Indian entities and U.S. taxation – Part I

An Indian entity doing business in the U.S., unlike a U.S. incorporated entity, is generally taxable in the U.S. ‘on its taxable income which is effectively connected with the conduct of a trade or business within the United States’ on net basis. Income from additional U.S. sourced income such as interest or certain gains are taxable at flat tax rates.

In our blog series on the taxation of Indian entities in the U.S., we would be presenting the U.S. federal and state tax implications for doing business in the U.S. Before we deep dive into the details lets step back to first understand when an Indian entity can conduct ‘trade or business within the United States’ that can effectively connect its income to the U.S. taxation.

Trade or business within the U.S.

In general, the trade or business that an Indian entity may engage within the U.S. is a factual determination as there is no clear guidance under the U.S. tax code or regulations except in case of personal services or trading securities or commodities within the U.S. at any time during the tax year.

A few examples of the U.S. activities carried out by a foreign entity are treated as ‘trade of business within the United States’ or otherwise are:

– U.S. activities that have been classified as U.S. trade or business:

o activities with a profit motive, be regular and considerable economic activities having a significant degree of presence in the U.S.;
o activities carried by personnel or dependent agents of a foreign entity acting exclusively or almost exclusively for such foreign entity in the U.S.;
o substantial sales through a U.S. distributor on behalf of a foreign entity were attributable to such U.S. distributor.
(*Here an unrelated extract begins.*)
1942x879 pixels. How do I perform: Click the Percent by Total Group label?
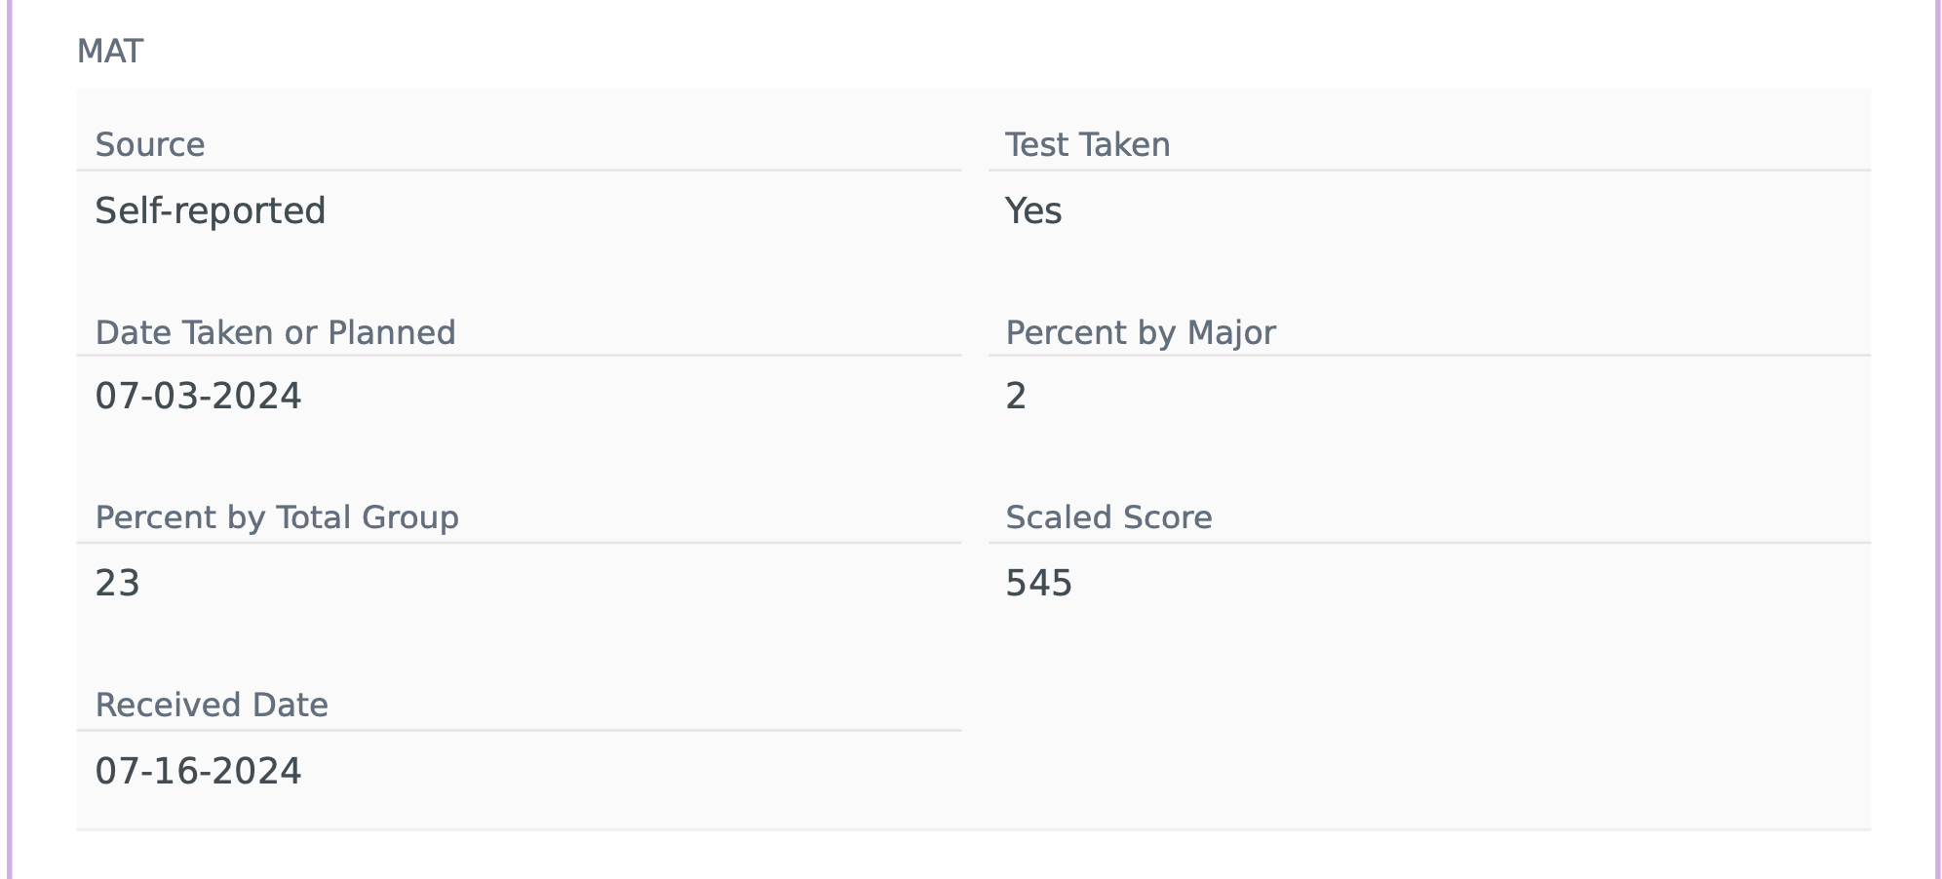[277, 517]
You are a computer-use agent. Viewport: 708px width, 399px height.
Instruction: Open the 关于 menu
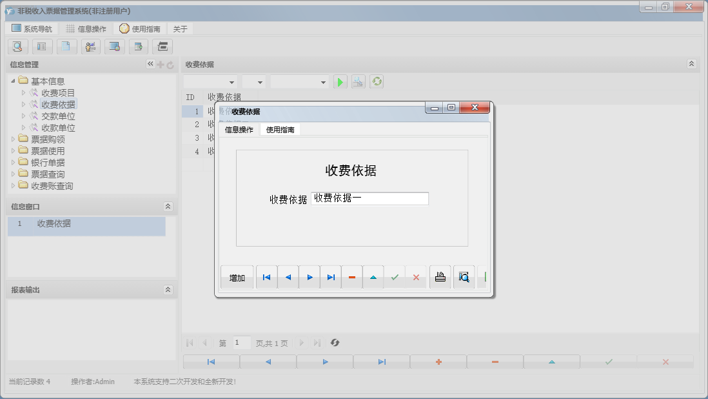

– Activities that have not been classified as U.S. trade or business:

o mere managerial or clerical activities may be excluded as these activities do not advance the purpose for which the Indian corporation may be formed;
o where the relationship between the U.S. entity and the foreign supplier entity was one of purchaser-seller rather than principal-agent.

Indian corporations should be conscious if and when their U.S. activities may constitute ‘trade or business within the United States’ as the threshold to determine it is factual and interpreted by courts on case to case basis. A preliminary analysis by a tax advisor before conducting business in the U.S. would help you to negotiate the contractual terms and clarify what part of your activities may expose to U.S. taxation.